* [文書本文]

======

Last updated at Posted at 2021-04-21

はじめに

ある日のこと。
とあるアルゴリズム問題に競技プログラマー御用達のプログラミング言語である C++ でチャレンジしていたところ、こんなことを思いました。

「これ、Python で解きたくない……???」

そう、普段 Python ばかり書いている自分に C++ は難しすぎたのです。
アルゴリズムを考えている時間より C++ で綺麗に実装する方法を考えている時間の方が長いという有様でした。

しかし、Python の弱点は C++ より処理が遅いということ(forループの遅さなどが有名ですね)。
高速化できるよう、工夫して解く練習をする必要がありました。

というわけで C++ に反旗を翻し、Python で Atcoder の Frog 1, Frog 2 を解いていきます。
また、Atcoder には Pypy(高速で動く Python みたいなもの)が存在しますが、Python の高速化についても考えるため、今回は使用しないものとします。

この記事の内容

この記事で扱うこと

  • C++(GCC 9.2.1) で解いた場合のコードの掲載
  • Python(3.8.2)Frog 1, Frog 2 を解く方法
  • DPの構築方法の軽い解説

この記事で扱わないこと

  • C++, Python などの文法の解説
  • Pypyは使わない(普通に Atcoder するなら使ったほうが良いです)
  • DPの構築方法の細かい解説

A - Frog1

問題:A - Frog 1
種別:最小化問題

最初はコストの最小化を行う問題ですね。

======

* [依頼内容 1]
本文について、次の問いに答えよ。
(a) Frog 1, Frog 2 を解くのに使う Python のバージョンは何か。
(b) 「A - Frog 1」の種別は何とされているか。
(c) Python の高速化を考えるため、今回は使用しないとされているものは何か。
* [依頼内容 2] 本文で「この記事で扱わないこと」として挙げられている項目をすべて書き出せ。

======

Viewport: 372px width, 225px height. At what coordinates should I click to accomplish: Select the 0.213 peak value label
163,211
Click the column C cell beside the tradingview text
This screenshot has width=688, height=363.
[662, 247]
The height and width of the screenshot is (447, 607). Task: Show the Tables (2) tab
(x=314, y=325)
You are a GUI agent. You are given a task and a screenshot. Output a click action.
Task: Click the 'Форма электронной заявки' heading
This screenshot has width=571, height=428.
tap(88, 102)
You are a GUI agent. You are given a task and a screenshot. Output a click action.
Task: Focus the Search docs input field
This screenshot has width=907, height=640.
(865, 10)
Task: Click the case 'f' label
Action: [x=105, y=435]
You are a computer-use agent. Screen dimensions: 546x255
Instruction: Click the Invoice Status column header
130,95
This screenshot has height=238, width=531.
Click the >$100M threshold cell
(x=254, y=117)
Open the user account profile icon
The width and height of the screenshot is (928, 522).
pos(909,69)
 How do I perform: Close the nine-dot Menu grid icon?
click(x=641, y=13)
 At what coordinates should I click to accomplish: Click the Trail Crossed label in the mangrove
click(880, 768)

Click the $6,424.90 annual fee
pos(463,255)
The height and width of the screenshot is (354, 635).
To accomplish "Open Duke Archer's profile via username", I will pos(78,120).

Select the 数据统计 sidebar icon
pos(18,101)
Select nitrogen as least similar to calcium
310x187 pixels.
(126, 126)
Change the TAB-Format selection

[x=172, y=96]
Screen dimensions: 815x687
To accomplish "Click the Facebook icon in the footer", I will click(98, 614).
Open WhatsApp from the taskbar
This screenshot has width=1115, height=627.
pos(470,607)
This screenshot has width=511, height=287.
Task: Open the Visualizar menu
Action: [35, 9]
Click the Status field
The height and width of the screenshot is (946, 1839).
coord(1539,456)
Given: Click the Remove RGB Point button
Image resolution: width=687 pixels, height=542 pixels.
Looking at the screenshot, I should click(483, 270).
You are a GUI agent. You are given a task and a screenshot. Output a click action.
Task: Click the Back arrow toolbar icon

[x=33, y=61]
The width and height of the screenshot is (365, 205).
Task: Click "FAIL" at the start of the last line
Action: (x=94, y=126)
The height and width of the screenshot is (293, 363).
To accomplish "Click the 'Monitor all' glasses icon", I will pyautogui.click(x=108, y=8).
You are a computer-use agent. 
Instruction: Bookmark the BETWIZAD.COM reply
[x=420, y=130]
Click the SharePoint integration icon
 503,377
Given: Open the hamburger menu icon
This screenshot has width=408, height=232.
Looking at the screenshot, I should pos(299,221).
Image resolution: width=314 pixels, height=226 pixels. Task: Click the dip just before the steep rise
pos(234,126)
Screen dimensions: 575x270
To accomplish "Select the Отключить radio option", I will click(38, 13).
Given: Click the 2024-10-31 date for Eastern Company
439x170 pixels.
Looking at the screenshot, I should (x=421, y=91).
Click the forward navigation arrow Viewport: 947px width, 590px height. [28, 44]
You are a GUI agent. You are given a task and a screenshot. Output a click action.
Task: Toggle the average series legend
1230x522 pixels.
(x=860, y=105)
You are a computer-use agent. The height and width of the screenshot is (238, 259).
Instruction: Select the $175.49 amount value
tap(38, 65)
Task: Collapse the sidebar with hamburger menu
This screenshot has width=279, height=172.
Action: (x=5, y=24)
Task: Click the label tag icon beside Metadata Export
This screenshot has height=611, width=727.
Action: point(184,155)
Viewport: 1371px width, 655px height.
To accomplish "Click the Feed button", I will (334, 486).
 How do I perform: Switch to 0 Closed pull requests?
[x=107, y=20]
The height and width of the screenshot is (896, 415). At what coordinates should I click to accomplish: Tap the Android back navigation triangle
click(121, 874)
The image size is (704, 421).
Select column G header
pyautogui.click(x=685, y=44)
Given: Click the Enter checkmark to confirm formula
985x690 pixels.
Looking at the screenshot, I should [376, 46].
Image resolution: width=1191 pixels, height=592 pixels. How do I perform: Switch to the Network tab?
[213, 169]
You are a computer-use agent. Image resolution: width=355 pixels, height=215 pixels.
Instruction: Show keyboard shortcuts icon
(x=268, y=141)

======

* [回答 1]
(a) 3.8.2
(b) 最小化問題
(c) Pypy

* [回答 2]
- C++, Python などの文法の解説
- Pypyは使わない(普通に Atcoder するなら使ったほうが良いです)
- DPの構築方法の細かい解説